ARRL’s 500 kHz Experiment Shows Small Growth
In the quarterly report for the ARRL’s 500 kHz Experimental Station for the period ending May 2010 (see link to PDF below), Experiment Coordinator Fritz Raab, W1FR, reported that since the experiment began in late 2006, 20 of the 32 participating stations are currently active. The FCC’s Office of Engineering and Technology granted the WD2XSH experimental license to the ARRL in September of that year. “Our present license grant expires on August 1,” Raab said. “We are planning to do an ‘as-is’ renewal this month.”
Raab said that during the quarter, one additional QSO was made, bringing the total number of WD2XSH contacts to 405. The WD2XSH Web site has received 511 reports since the end of February, bringing the total number of reports to 11,234 since the beginning of the issuance of the experimental license. Raab said more than 60,000 hours of activity has been logged on the Web site since September 2006. Stations do not have to be members of the experimental team to post reception reports.

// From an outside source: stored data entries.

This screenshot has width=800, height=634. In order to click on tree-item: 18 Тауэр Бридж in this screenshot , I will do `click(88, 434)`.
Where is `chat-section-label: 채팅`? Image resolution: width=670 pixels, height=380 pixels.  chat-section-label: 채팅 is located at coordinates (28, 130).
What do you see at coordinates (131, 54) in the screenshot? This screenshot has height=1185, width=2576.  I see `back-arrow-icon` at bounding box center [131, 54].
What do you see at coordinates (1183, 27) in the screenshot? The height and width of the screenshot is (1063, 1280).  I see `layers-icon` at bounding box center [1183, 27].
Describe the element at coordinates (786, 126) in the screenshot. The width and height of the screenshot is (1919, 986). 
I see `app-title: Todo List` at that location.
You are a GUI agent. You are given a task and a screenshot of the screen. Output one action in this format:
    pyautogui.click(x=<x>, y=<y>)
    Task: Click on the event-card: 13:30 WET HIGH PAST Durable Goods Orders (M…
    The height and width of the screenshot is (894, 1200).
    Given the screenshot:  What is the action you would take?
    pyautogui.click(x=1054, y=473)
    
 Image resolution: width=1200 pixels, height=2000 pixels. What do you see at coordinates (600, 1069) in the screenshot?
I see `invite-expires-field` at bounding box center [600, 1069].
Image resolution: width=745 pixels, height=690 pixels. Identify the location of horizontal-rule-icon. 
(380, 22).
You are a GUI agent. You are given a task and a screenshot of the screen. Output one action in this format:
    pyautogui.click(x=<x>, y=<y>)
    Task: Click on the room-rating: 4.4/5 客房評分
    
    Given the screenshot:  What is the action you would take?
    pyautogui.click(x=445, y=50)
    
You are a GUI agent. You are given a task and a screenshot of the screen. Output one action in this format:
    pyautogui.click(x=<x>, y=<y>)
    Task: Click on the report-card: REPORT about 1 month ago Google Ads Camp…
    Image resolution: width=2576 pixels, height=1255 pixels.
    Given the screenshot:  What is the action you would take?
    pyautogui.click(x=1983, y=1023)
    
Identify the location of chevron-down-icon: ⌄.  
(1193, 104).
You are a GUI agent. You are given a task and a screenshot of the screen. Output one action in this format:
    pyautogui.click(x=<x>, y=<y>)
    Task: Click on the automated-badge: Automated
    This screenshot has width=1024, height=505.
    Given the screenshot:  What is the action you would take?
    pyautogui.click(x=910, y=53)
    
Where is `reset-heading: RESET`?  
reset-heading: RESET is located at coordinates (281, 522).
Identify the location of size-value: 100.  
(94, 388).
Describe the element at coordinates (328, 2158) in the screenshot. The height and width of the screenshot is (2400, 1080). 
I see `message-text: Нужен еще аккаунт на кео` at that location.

“As usual, the decrease in night time hours, coupled with the increase in static, meant the spring results showed reduced operations,” Raab explained. “Nonetheless, a number of stations have remained active. A good deal of recent activity has been WSPR transmissions. We will be conducting several ground-wave tests during the summer months. The most extensive is being coordinated by Ralph Wallio, W0RPK, and involves several Midwest stations and several other clusters who produced useful results in the 2008 tests. A number of the new stations are continuing to ready their stations.”
According to Raab, several WD2XSH stations are subject to a “QRT Order” for not being current in submitting their logs. “These stations are required to remain QRT until they have rectified the situation,” Raab told the ARRL. “Generally, these stations have an equipment problem or some other problem that keeps them from operating. Two stations moved from the location specified on our original license, but are now authorized to operate at their new locations.”
On the international front, Raab said that German amateur Horst Stöcker, DO1KHS, has been issued experimental license DI2AN. The Radioclub YO2KAB Beacons in Romania, using call sign YO2X, is reported to be operating a beacon on 505.110; this is the second Romanian station to operate on 500 kHz. The Fort Pearch Rock special event station, GB4FPR, operated on 502 kHz from Fort Perch Rock to celebrate Marconi Day in April.
Raab said that the International Maritime Organization (IMO) continues to oppose an amateur allocation on 600 meters. The IMO’s subcommittee on Radiocommunications and Search and Rescue (COMSAR) noted in its March meeting that “a secondary allocation [in the 415-526.5 kHz band] for the Amateur Service would increase the probability of harmful interference.”